1. Control of post-transcriptional gene expression by the Exon Junction Complex

   The Exon Junction Complex (EJC) is an extremely conserved multi-protein complex deposited ~24 nucleotides upstream of most mRNA exon-exon junctions during pre-mRNA splicing.  The EJC is anchored on the RNA by eIF4AIII, which along with its co-factors, Y14,  Magoh and MLN51, forms the EJC core.  This core provides a platform for assembly of other peripheral EJC proteins that participate in pre-mRNA splicing and mRNA export from the nucleus, and in mRNA localization, translation and degradation in the cytoplasm.  We previously uncovered the in vivo EJC interactome – its transcriptome-wide RNA binding sites and its proteome-wide interactions (Figure 1; Singh et al., Cell 2012).  This work revealed that EJC is arguably the most prominent mRNP constituent as it occupies majority of exon junctions of human mRNAs. We have also discovered that in addition to the canonical exon junction sites, EJCs are also associated with non-canonical sites away from exon junctions. This connection is forged likely via EJC’s interactions with RNA binding proteins such as SR and SR-like proteins. We are now working to further understand composition of EJC at each assembly site at the transcriptome-wide scale, factors that influence EJC composition and how EJC composition impacts its function during post-transcriptional gene expression. We are also investigating the function of EJC and SR proteins in overall mRNP compaction, packaging and structure (Figure 2).
    

   

    

   
   
    

2. Developmental roles of the Exon Junction Complex in a vertebrate model (in collaboration with the Amacher lab)
   The extraordinarily conserved EJC proteins eIF4AIII, Y14, and Magoh play critical roles during animal development. Mutations in these proteins cause several human disorders: reduction in Y14 levels causes thrombocytopenia-absent radius syndrome, eIF4AIII mutation results in an autosomal recessive disorder with cleft mandible and limb anomalies, and copy number variation of EJC core proteins underlies X-linked mental retardation syndrome and intellectual disability.

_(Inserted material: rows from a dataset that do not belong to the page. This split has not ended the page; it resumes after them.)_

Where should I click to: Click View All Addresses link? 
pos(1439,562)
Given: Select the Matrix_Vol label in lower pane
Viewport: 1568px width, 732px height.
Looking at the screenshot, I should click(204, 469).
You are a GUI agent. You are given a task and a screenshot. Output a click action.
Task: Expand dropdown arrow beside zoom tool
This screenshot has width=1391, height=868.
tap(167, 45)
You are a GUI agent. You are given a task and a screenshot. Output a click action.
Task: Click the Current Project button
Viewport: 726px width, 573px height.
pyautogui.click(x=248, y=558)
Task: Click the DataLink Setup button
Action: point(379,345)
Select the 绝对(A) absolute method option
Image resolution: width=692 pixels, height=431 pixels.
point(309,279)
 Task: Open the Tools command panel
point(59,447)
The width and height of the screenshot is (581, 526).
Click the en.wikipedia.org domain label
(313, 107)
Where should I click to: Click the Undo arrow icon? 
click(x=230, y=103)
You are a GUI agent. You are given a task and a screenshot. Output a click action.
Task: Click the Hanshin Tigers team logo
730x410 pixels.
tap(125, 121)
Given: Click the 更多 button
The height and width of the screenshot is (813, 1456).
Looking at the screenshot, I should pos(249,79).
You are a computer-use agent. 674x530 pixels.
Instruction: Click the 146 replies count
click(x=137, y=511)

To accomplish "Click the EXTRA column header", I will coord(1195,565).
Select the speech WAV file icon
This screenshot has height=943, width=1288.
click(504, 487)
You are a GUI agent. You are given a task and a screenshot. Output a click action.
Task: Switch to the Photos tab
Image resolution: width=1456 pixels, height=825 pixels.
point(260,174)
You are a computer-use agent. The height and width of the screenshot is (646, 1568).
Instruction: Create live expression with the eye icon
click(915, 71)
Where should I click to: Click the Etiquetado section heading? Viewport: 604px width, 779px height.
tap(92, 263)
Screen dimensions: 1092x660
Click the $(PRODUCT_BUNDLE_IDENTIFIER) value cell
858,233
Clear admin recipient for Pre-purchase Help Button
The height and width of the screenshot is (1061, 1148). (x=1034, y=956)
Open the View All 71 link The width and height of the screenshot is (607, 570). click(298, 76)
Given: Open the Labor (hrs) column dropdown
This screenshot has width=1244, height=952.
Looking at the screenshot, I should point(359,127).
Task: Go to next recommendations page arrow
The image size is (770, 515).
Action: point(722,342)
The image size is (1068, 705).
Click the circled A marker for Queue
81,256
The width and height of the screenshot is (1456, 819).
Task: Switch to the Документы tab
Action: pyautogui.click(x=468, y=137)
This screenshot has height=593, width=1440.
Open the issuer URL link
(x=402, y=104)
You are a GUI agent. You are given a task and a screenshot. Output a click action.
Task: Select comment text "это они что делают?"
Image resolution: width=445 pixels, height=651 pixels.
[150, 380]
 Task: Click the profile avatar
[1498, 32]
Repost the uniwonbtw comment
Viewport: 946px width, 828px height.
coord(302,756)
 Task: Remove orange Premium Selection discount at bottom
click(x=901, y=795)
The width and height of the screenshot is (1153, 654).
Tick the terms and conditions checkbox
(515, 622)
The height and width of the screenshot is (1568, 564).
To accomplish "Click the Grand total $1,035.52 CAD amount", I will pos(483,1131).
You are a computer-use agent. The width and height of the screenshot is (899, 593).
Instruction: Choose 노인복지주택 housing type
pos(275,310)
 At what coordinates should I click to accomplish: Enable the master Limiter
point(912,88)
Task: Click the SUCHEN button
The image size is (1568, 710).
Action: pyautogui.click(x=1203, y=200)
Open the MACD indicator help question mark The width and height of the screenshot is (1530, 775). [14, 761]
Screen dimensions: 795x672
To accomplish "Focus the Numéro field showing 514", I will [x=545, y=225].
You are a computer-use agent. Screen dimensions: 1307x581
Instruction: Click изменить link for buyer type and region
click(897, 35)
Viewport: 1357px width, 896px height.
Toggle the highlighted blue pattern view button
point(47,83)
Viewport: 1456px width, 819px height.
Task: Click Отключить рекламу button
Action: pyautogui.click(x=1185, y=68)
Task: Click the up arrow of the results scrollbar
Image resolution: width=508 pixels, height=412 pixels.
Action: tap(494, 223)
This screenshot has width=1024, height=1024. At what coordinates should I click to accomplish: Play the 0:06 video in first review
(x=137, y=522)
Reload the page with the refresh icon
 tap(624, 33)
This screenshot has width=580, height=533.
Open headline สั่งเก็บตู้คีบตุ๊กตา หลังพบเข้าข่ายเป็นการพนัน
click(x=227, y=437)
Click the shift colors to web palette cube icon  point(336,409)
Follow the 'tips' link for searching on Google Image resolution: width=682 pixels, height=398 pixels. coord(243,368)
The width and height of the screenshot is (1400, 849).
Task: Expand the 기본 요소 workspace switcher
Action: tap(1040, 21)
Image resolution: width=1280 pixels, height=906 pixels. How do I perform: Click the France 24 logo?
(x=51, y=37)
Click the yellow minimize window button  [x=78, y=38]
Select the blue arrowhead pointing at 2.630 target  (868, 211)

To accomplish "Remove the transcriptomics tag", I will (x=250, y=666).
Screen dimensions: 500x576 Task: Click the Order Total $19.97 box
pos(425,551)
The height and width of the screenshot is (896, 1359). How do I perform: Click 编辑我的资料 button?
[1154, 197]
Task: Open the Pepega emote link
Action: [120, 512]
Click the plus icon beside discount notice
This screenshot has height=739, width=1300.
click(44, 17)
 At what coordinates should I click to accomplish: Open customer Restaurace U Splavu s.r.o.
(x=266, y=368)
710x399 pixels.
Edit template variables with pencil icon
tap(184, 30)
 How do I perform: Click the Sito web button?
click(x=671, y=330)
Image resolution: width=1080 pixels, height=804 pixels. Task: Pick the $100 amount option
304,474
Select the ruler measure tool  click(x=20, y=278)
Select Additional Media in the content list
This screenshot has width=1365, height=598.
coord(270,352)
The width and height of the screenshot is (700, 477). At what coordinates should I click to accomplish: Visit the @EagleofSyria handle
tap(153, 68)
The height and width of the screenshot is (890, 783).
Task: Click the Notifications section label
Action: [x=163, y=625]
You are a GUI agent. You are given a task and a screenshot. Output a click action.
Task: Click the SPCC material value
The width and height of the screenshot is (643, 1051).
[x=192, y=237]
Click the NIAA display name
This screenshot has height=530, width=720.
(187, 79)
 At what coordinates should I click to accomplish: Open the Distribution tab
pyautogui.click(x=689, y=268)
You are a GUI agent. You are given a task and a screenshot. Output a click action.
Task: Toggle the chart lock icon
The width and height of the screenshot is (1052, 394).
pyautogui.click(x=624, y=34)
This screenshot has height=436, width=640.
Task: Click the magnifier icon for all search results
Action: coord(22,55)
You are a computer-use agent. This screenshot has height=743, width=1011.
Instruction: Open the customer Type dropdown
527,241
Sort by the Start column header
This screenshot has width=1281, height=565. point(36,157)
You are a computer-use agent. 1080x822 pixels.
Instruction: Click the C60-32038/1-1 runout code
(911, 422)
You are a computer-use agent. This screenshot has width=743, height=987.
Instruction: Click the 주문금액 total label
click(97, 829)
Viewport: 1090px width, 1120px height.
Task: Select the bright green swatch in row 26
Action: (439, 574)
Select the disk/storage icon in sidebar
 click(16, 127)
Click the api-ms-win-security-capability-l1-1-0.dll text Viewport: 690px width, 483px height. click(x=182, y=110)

Additionally, Magoh haploinsufficiency in the mouse causes microcephaly and pigmentation defects. These observations hint at shared and non-overlapping roles for EJC core proteins and/or EJC core regulation by cell- or tissue-specific regulators. However, the precise role of the EJC in post-transcriptional gene regulation during development and differentiation is largely unknown. We are studying EJC core functions during embryonic development using zebrafish, a vertebrate model amenable to genetics, cell biology, and high throughput molecular biology and biochemistry. We are creating and characterizing zebrafish EJC null mutants to reveal whether these ubiquitously expressed proteins have broad or more tissue specific functions during development and/or if they play common or non-overlapping roles. Intriguingly, despite extreme conservation, the EJC is thought to function in NMD only in mammals; we are also testing whether the zebrafish EJC core is required for NMD. Alternative non-NMD functions of EJC that may regulate animal development are pre-mRNA splicing, mRNA export, localization, decay and translational regulation. Our RNA-Seq based molecular characterization of EJC core mutant embryos will assess some of these functions.
   
    
3. Translation initiation pathways in mammals

   During early translation initiation steps, two eIF4A proteins that share high degree of identity with each other and with the EJC RNA clamp eIF4AIII, nucleate RNP machineries that unfurl the mRNA 5’-end to recruit the ribosome.  eIF4AI protein is essential for cell survival whereas the role of eIF4AII protein remains largely unknown.  Strikingly, eIF4AI and eIF4AII exhibit distinct expression patterns during mammalian development and during cellular response to internal or external stimuli.  Contrary to the widely held belief, several lines of evidence point to an unequal role of the two proteins in translation initiation.  Our objective is to uncover the cellular interactomes of eIF4AI and eIF4AII proteins to gain deeper insights into their function in translation, thus furthering our knowledge of translational control during cellular proliferation and transformation.

Lab Members

• Tom Gallagher (Post-doc – joint with Dr. Sharon Amacher)
• Lauren Woodward (Graduate Student)
• Pooja Gangras (Graduate Student – co-mentored with Dr. Sharon Amacher) 
• Justin Mabin (Research Assistant)
   

Highly motivated students at all levels who are excited to study post-transcriptional gene regulation in mammalian cells are welcome to join our team. Several exciting projects are available in experimental areas at the interface of traditional molecular/cellular biology, biochemistry and computational biology. In addition to the exposure to multi-disciplinary research, we strive to provide a training environment that fosters independent thinking and creativity. If you wish to join our team, please contact Guramrit Singh.

Selected Publications

• #Singh G., Pratt G., Yeo G.W., #Moore M.J. (2015) The Clothes Make the mRNA: Past and Present Trends in mRNP Fashion. Ann. Rev. Biochem.,84:325-354 [#corresponding authors] [PMID: 25784054]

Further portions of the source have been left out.